### What you should do
Within the records, find every line that includes the word "agent" and copy it.

### Information

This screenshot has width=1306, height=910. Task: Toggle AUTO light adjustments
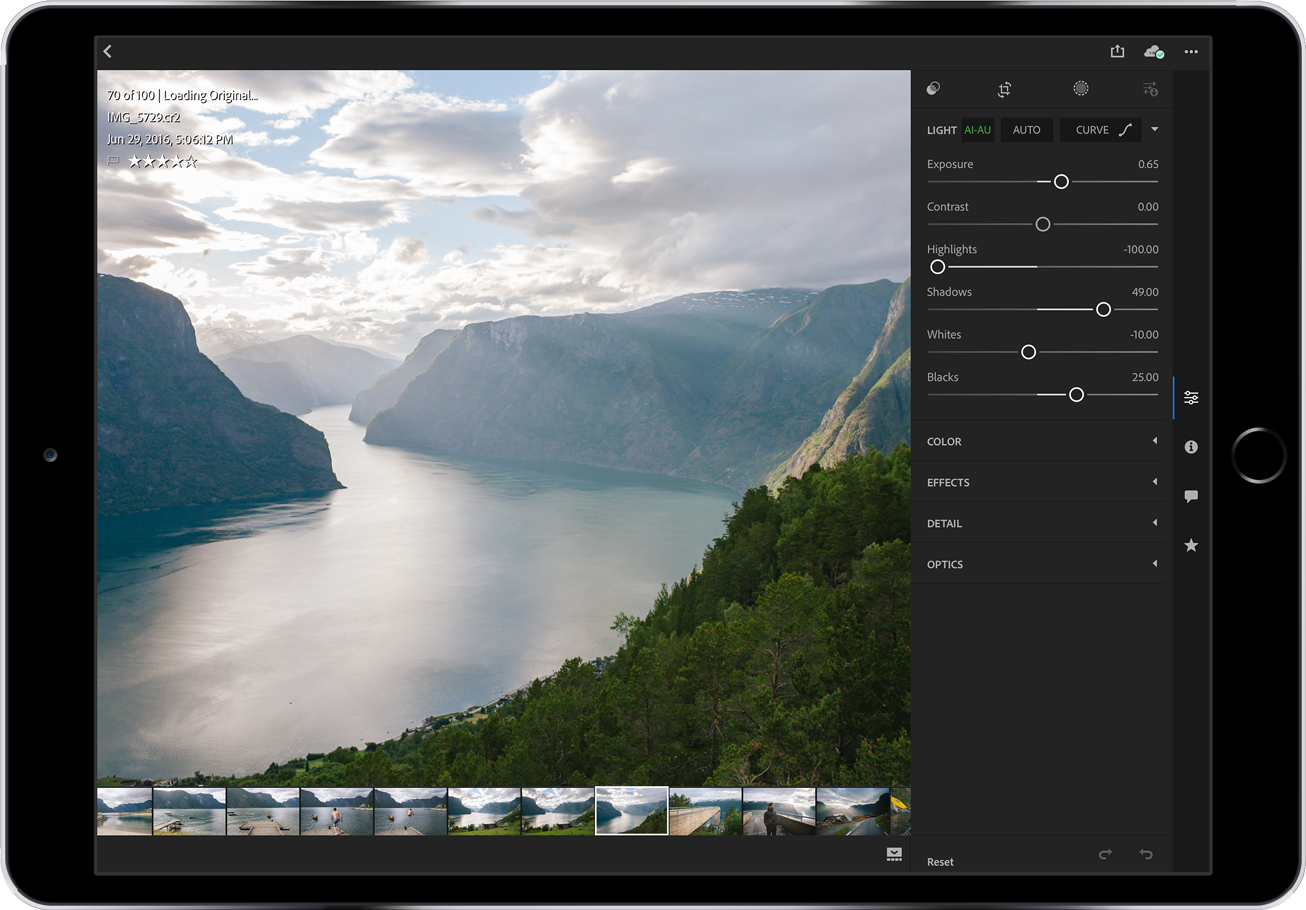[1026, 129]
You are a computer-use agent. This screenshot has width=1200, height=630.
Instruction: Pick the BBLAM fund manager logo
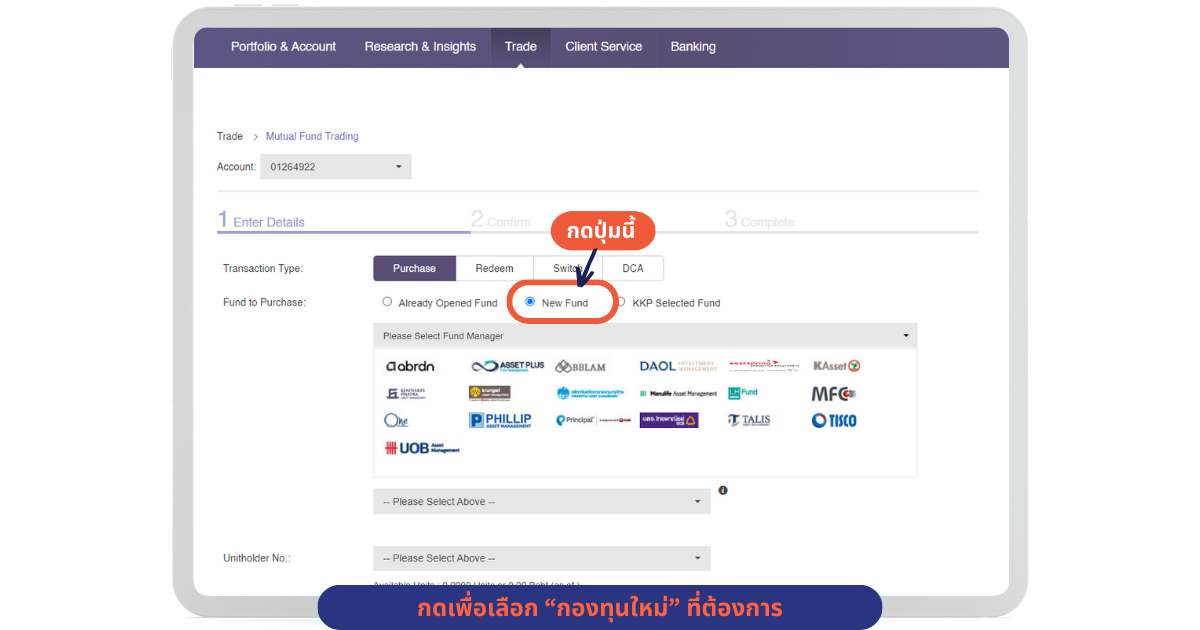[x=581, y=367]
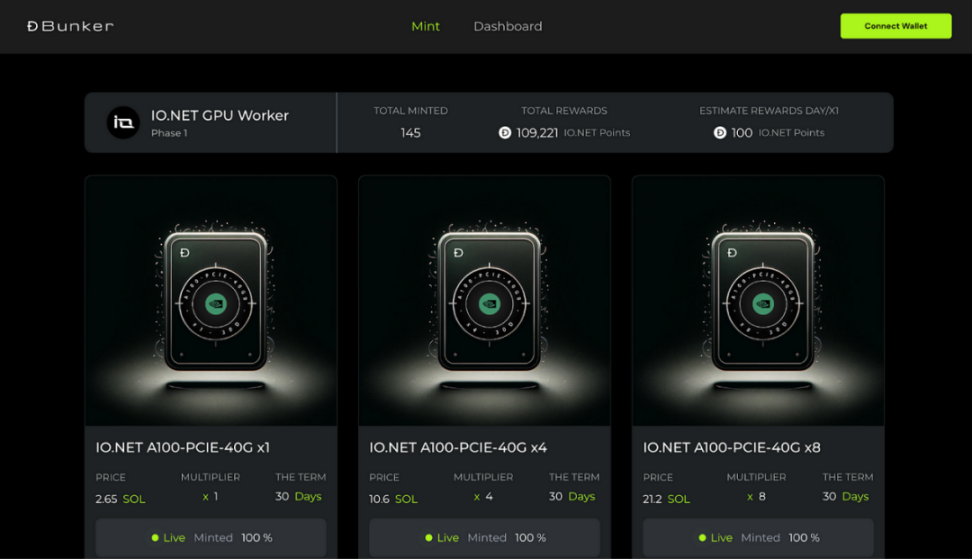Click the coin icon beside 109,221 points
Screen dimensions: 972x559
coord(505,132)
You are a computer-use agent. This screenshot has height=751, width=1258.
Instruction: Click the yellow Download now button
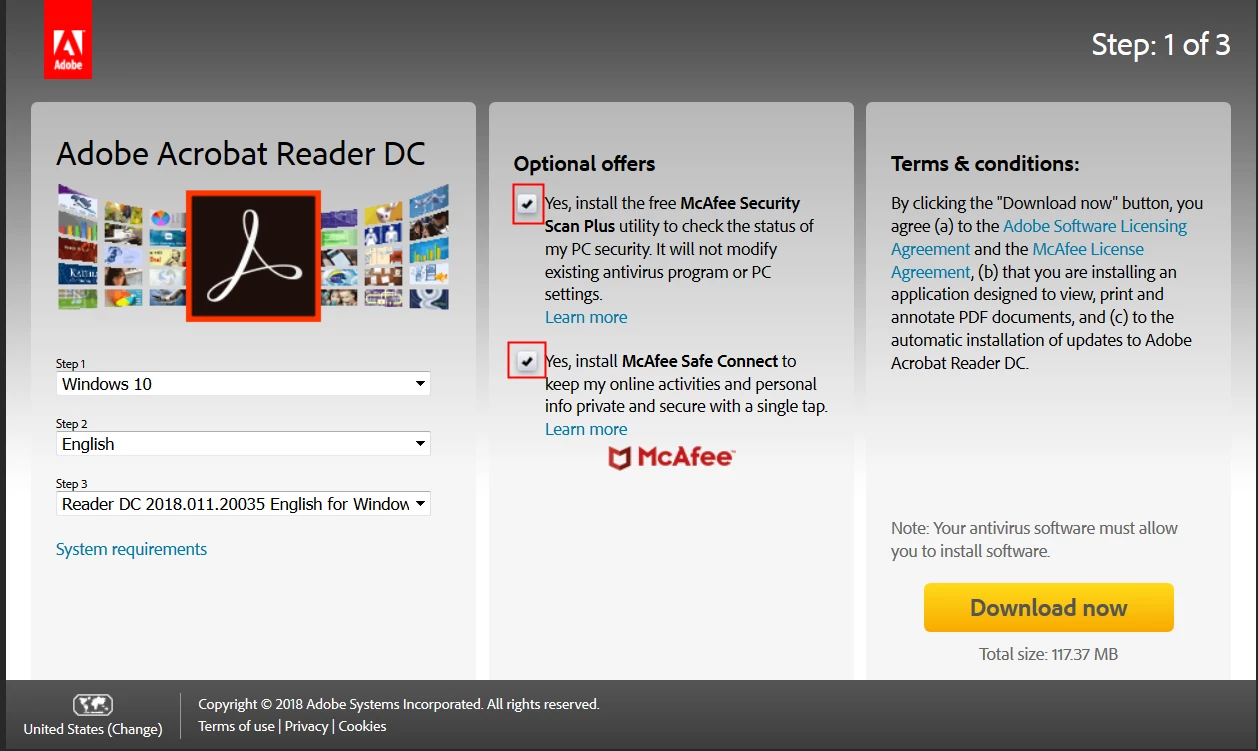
--
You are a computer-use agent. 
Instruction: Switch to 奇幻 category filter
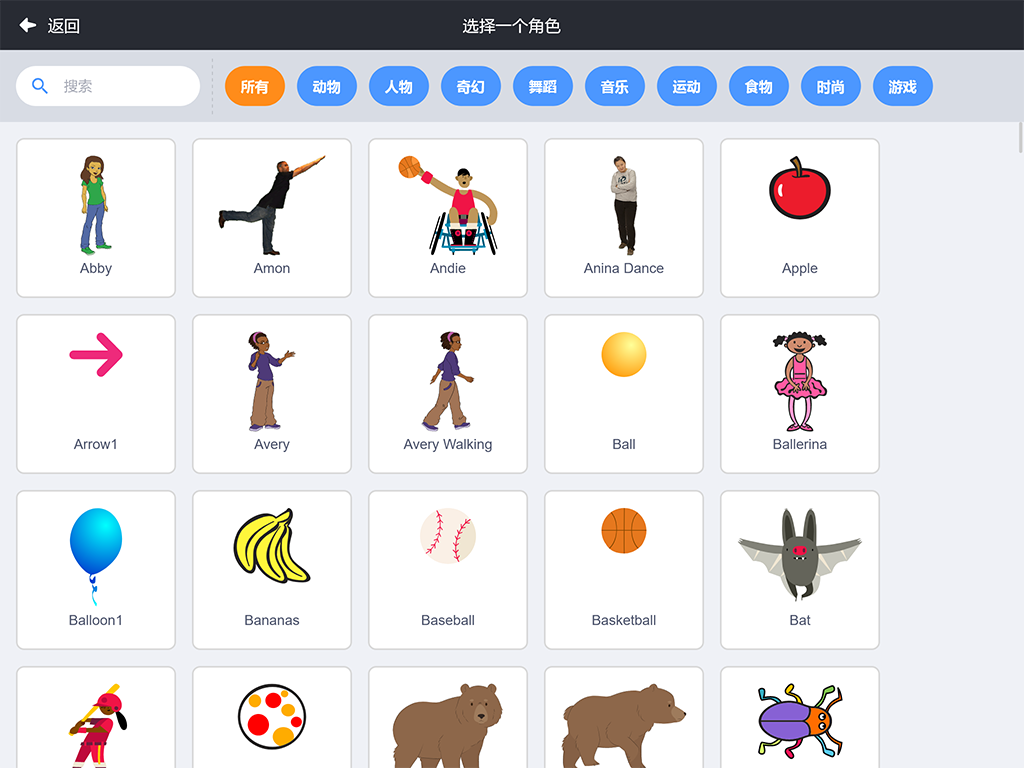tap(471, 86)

### Task answer
You are a computer-use agent. This screenshot has width=1200, height=630.
You are a computer-use agent. This screenshot has height=751, width=1258.
You are a computer-use agent. 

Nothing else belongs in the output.